Mock is currently in production on a feature documentary film Anita – Speaking Truth to Power, about the life and times of Anita Hill. Mock was the first Governor elected to the new Documentary Branch of the Academy of Motion Pictures Arts and Sciences and served as Governor and Chair for five years. She is presently co-chair of the DGA Awards Documentary selection Committee. Mock received a B.A. from UC Berkeley where she did graduate work in history and law. She is a partner in the Los Angeles – based Sanders & Mock Productions and co-founder of the nonprofit American Film Foundation that specializes in producing films on the arts, sciences and the humanities.
Richard Pearce made his feature film directorial debut with the period drama Heartland, which earned the Golden Bear (grand prize) at the Berlin Film Festival and opened the New York Film Festival’s first look at American Independents in 1981. Other films of Pearce’s include Country, The Long Walk Home, Leap of Faith, No Mercy, and A Family Thing. For television, Pearce earned an Emmy nomination for his work on the ABC mini-series The Final Days, an examination of the last days of the Nixon presidency.
His film for HBO, Witness Protection, starring Tom Sizemore and Mary Elizabeth Mastrantonio, was nominated for a Golden Globe. Other television projects include the pilots for Fox’s Party of Five and ABC’s Nothing Sacred (which won a Peabody Award), and the three-hour television musical South Pacific for ABC/Disney. Pearce began his professional career in the late 1960s as a cinematographer, and in that regard his credits include three Oscar-winning documentaries, Woodstock, Marjoe, and Interviews with My Lai Veterans. His final documentary project before moving into directing feature films was the acclaimed Vietnam War feature documentary Hearts and Minds directed by Peter Davis.

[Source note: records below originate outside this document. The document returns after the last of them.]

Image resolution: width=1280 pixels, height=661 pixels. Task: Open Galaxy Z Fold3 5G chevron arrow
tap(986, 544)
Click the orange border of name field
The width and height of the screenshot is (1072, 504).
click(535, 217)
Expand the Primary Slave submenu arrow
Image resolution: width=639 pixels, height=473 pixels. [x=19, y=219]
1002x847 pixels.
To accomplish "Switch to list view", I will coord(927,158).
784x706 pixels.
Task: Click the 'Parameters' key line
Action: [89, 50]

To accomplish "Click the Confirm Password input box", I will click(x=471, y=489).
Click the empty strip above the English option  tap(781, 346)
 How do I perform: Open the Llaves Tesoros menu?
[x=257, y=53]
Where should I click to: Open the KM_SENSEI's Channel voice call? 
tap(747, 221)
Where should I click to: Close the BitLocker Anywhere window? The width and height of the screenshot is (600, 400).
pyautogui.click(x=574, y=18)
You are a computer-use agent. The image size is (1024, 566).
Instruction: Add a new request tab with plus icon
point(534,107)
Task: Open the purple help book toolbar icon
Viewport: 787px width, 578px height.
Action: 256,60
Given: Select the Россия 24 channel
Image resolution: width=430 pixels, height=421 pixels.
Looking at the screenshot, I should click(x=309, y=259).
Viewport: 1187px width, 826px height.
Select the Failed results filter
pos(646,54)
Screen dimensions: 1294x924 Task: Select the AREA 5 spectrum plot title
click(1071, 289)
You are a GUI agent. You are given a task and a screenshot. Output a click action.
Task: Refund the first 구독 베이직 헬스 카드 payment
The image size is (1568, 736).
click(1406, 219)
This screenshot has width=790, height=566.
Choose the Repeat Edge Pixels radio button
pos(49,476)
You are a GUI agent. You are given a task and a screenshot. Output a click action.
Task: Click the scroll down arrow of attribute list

Pearce was raised in Louisville, Kentucky, and earned his undergraduate degree in English Literature at Yale, where he met renowned documentary filmmaker D.A. Pennebaker. He then moved to New York City to work with Pennebaker and Richard Leacock on several documentaries. While in New York he attended New York University’s Film School and earned an M.A. in Political Economics from the Graduate Faculty of the New School for Social Research.